_Exercise brief:_
Which lines below contain "screenshot"? Pull them out.

_The data:_
---

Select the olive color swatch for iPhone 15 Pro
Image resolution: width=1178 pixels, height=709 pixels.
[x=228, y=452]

---

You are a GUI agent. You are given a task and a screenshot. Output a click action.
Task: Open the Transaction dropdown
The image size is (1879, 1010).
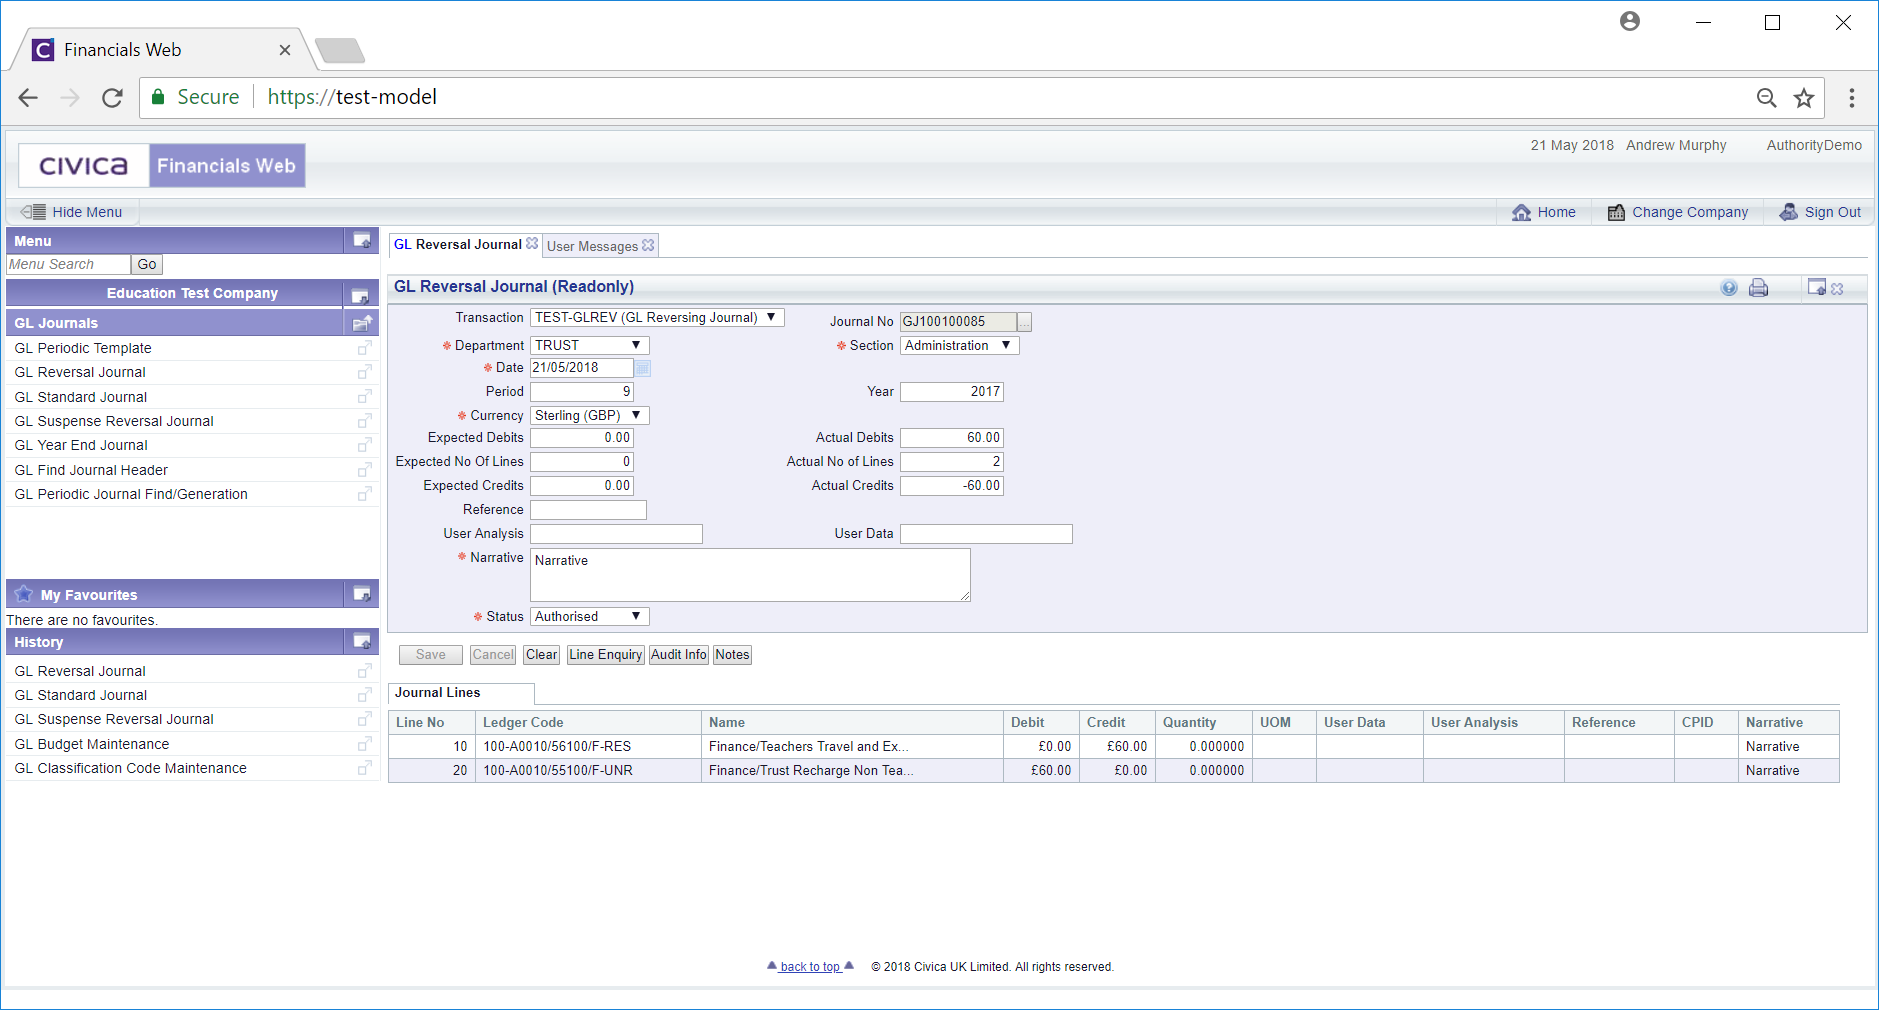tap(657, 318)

---

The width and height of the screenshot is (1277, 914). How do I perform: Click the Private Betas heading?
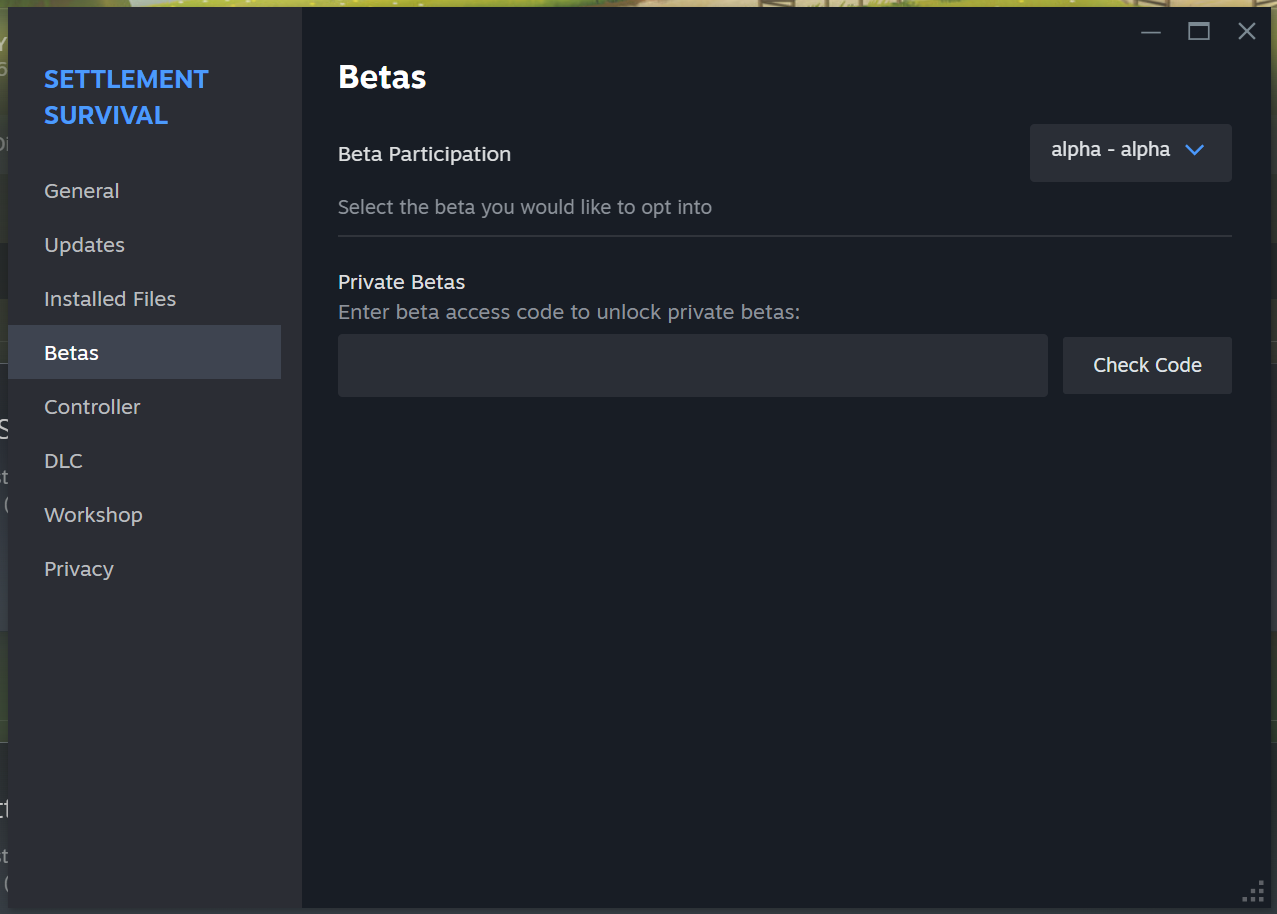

---

_Answer below:_
You are a GUI agent. You are given a task and a screenshot. Output a click action.
The width and height of the screenshot is (1277, 914). How do I perform: Click the Private Betas heading?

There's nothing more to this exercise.